SET OF TASKS →
A – Using the court excerpt, decide whether each statement agrees with it. Answer yes or no for each, and quote the words from the excerpt that settle it.
(i) Judge Mingo is a judge of the Franklin County Municipal Court.
(ii) A judge loses absolute immunity by acting maliciously.
(iii) The Rooker-Feldman doctrine allows lower federal courts to review final state-court judgments on appeal.
B – Pull out the passage of the court excerpt from "Plaintiff's claims should" to "judicial immunity doctrine.", copied word for word.
C – In the court excerpt, which case is cited for the point that the Rooker-Feldman doctrine keeps the district court from asserting jurisdiction when the injury comes from a state court decision?
>> start READING TEXT
Plaintiff's claims should be dismissed because no matter how liberally the Court construes Plaintiff's allegations, Defendant Judge Mingo is entitled to absolute immunity from civil liability as a state court judge for the Franklin County Municipal Court. Padgett v. Kentucky, No. 1:21-CV-12, 2021 WL 215647, at *3 (S.D. Ohio Jan. 21, 2021) (“Judges retain absolute immunity from liability even if they act maliciously or corruptly, as long as they are performing judicial acts and have jurisdiction over the subject matter giving rise to the suit against them.”) (collecting cases). Plaintiff does not plausibly allege any exceptions to the judicial immunity doctrine.

Although the judicial inquiry ends there, the Undersigned notes that Plaintiff's claims also are barred by the Rooker-Feldman doctrine, which “bars lower federal courts from conducting appellate review of final state-court judgments.” Berry v. Schmitt, 688 F.3d 290, 298 (6th Cir. 2012). As a result, this Court has no authority to overturn a judgment in the underlying Franklin County Municipal Court proceedings, as Plaintiff desires. McCormick v. Braverman, 451 F.3d 382, 393 (6th Cir. 2006) (“If the source of the injury is [a] state court decision, then the Rooker-Feldman doctrine would prevent the district court from asserting jurisdiction.”).
>> end READING TEXT
>> start SOURCE MATERIAL
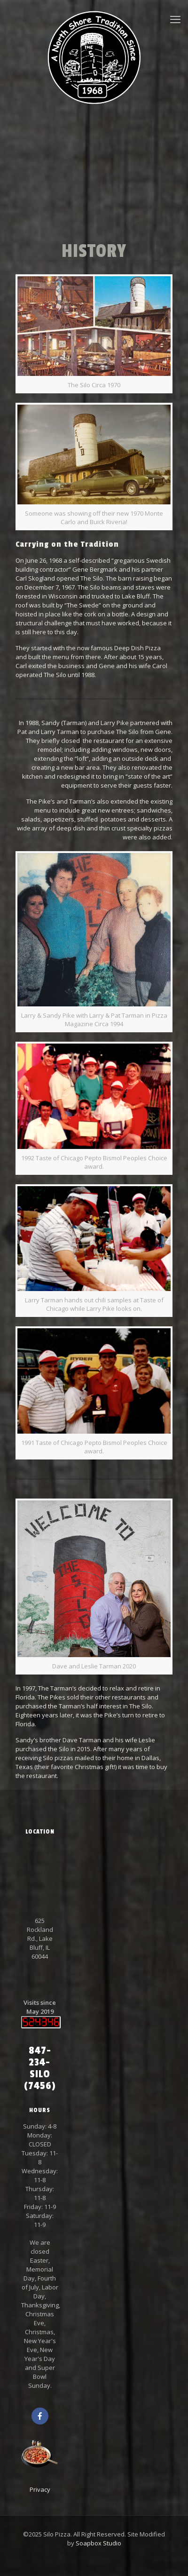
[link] (94, 333)
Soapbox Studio (98, 2543)
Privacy (40, 2489)
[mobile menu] (175, 19)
>> end SOURCE MATERIAL
SOLUTIONS TO THE TASKS →
A –
(i) Yes: "as a state court judge for the Franklin County Municipal Court"
(ii) No: "Judges retain absolute immunity from liability even if they act maliciously or corruptly"
(iii) No: "bars lower federal courts from conducting appellate review of final state-court judgments"

B –
Plaintiff's claims should be dismissed because no matter how liberally the Court construes Plaintiff's allegations, Defendant Judge Mingo is entitled to absolute immunity from civil liability as a state court judge for the Franklin County Municipal Court. Padgett v. Kentucky, No. 1:21-CV-12, 2021 WL 215647, at *3 (S.D. Ohio Jan. 21, 2021) (“Judges retain absolute immunity from liability even if they act maliciously or corruptly, as long as they are performing judicial acts and have jurisdiction over the subject matter giving rise to the suit against them.”) (collecting cases). Plaintiff does not plausibly allege any exceptions to the judicial immunity doctrine.

C – McCormick v. Braverman, 451 F.3d 382, 393 (6th Cir. 2006).